In the data below, find every line with the word "computer" and copy it.
↓
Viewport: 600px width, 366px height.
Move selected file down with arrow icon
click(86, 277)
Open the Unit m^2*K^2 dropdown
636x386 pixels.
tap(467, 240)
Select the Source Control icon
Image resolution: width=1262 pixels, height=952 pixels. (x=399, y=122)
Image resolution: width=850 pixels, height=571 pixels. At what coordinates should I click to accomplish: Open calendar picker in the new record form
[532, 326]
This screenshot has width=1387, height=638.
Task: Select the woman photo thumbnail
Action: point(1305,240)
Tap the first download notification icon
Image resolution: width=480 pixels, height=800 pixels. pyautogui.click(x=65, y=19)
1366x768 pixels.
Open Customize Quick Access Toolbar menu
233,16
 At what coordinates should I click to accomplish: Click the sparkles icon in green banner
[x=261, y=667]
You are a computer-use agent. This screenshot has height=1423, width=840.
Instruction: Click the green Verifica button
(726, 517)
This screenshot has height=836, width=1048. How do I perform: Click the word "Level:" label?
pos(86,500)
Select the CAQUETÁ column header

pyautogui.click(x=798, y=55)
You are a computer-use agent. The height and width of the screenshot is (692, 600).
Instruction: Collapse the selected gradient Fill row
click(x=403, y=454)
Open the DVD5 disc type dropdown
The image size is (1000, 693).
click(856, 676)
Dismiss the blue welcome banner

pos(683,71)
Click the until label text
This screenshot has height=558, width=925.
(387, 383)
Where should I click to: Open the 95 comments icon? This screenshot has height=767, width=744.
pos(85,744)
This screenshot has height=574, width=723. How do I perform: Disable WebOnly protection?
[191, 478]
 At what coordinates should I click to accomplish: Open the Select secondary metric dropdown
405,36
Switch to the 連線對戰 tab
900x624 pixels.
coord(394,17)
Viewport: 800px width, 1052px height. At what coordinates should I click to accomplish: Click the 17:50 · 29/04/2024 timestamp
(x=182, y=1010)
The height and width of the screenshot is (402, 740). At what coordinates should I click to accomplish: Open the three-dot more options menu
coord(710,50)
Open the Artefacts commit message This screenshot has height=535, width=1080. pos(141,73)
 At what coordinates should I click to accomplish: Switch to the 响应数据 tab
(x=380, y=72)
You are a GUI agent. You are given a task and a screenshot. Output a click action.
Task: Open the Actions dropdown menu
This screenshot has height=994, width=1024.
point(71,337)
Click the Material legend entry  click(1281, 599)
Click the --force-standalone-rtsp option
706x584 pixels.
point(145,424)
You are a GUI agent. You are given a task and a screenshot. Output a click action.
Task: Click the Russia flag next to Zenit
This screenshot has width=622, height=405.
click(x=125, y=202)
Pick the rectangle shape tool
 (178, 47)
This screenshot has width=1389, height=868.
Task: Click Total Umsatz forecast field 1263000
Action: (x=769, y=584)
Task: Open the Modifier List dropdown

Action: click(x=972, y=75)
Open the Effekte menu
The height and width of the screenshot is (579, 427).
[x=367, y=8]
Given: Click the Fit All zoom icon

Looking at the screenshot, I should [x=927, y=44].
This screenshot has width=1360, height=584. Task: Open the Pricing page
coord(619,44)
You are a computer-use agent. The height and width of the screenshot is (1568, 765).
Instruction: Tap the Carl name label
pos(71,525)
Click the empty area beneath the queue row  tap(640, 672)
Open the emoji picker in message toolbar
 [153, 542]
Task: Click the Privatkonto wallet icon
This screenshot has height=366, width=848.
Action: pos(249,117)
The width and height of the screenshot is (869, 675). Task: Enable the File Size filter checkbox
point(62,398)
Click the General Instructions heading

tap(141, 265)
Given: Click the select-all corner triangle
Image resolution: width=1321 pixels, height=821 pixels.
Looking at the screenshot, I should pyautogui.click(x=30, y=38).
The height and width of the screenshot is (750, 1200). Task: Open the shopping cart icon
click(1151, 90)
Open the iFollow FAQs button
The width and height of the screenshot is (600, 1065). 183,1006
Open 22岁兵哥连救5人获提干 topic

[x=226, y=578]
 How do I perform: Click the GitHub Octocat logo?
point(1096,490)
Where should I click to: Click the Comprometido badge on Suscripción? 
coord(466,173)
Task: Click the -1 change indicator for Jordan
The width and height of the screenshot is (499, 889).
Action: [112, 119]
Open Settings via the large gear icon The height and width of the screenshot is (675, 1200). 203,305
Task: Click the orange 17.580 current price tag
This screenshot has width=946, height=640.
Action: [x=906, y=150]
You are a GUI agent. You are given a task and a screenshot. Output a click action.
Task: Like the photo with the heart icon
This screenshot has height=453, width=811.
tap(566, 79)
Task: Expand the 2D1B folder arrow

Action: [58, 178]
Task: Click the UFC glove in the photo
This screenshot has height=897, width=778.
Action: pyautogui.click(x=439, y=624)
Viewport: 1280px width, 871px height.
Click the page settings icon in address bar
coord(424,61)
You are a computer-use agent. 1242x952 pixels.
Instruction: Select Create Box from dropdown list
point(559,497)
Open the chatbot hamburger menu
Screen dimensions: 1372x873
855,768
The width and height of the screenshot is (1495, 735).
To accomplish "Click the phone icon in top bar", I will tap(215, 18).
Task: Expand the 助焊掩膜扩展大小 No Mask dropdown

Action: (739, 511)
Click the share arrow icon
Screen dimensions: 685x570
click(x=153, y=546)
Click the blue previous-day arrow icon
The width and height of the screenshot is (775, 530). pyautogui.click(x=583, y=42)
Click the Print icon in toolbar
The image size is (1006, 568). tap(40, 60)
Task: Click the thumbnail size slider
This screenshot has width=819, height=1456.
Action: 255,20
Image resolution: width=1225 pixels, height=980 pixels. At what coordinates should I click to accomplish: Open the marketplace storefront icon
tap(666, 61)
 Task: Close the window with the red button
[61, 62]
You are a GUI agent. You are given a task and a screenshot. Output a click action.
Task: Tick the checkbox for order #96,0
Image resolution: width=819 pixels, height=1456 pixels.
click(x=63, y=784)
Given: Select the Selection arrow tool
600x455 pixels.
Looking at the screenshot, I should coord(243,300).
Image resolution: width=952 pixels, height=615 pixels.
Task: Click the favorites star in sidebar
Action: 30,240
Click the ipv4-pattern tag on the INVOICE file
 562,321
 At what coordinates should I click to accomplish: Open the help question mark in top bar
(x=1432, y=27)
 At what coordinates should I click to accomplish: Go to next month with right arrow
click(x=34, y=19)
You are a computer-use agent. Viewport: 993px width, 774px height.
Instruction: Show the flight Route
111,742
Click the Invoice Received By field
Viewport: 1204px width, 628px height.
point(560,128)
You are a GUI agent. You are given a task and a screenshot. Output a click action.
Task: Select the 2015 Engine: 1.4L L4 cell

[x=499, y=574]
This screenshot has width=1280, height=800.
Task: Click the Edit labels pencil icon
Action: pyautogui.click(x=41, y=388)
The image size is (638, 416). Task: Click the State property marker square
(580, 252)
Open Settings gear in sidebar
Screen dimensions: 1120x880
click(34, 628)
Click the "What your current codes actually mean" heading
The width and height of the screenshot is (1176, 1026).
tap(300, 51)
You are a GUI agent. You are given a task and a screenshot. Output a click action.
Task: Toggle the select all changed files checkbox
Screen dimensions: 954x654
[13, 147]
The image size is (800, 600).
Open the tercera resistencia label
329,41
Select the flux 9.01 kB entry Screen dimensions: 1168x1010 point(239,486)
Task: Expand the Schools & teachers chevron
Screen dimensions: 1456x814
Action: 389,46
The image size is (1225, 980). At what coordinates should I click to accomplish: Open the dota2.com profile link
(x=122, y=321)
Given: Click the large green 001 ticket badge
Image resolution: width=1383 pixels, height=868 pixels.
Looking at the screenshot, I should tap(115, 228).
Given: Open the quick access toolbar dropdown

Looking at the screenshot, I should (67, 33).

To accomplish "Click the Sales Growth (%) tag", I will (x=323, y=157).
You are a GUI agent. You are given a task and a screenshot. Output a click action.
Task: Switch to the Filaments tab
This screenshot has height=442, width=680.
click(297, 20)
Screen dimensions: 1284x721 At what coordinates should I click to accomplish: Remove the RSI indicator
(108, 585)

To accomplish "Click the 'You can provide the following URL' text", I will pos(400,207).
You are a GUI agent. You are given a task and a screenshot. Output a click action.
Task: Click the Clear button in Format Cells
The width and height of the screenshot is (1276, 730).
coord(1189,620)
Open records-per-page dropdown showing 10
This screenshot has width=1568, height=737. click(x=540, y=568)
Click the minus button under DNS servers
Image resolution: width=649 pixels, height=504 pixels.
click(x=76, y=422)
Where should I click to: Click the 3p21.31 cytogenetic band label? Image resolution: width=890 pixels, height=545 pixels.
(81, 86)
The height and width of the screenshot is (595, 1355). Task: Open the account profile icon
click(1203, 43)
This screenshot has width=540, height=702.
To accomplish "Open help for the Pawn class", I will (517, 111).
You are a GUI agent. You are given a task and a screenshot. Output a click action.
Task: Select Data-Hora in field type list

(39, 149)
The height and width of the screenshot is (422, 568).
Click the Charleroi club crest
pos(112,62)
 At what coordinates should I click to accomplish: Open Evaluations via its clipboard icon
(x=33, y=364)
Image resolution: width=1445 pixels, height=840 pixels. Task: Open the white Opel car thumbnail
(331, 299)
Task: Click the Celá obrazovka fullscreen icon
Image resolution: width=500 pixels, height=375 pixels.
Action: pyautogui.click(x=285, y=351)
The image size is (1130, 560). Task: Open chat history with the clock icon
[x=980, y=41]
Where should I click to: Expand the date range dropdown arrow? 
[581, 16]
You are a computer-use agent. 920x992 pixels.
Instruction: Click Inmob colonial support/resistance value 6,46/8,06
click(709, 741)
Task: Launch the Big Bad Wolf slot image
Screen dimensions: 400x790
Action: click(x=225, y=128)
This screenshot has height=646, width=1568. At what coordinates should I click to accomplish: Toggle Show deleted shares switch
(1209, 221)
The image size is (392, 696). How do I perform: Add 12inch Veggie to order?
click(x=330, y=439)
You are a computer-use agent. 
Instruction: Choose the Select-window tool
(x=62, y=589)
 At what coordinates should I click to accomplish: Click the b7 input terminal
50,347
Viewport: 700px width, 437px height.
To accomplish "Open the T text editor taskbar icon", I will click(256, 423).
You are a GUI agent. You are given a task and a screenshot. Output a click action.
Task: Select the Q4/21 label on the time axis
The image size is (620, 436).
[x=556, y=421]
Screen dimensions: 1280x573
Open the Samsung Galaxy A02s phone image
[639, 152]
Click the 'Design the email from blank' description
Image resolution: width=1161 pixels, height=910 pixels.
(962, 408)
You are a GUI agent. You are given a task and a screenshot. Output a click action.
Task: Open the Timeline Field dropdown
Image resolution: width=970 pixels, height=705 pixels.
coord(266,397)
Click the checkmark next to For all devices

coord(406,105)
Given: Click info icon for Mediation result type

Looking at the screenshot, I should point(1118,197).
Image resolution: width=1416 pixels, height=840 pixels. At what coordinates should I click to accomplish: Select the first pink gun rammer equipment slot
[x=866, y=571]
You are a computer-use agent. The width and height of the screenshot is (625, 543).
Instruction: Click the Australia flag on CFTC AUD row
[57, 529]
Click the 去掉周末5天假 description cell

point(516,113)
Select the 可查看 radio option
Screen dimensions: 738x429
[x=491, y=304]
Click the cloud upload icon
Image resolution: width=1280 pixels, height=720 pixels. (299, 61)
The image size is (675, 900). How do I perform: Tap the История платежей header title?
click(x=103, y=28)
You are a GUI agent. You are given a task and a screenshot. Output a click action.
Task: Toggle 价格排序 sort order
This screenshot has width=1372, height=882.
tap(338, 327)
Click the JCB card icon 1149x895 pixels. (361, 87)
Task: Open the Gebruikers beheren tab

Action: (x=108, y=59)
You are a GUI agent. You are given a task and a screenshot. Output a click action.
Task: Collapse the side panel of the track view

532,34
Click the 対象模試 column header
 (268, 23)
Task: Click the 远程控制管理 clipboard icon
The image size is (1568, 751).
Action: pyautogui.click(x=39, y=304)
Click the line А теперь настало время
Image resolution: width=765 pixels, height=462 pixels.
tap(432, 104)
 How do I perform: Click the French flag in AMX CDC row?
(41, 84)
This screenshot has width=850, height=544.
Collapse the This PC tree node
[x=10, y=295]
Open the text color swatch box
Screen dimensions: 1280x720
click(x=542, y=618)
↑
Answer space:
You are a computer-use agent. This screenshot has height=1423, width=840.
You are a computer-use agent. The height and width of the screenshot is (692, 600).
You are a computer-use agent. The height and width of the screenshot is (1568, 765).
You are a computer-use agent. 1242x952 pixels.
You are a computer-use agent. Viewport: 993px width, 774px height.
You are a computer-use agent. 920x992 pixels.
You are a computer-use agent. 
You are a computer-use agent. The width and height of the screenshot is (625, 543).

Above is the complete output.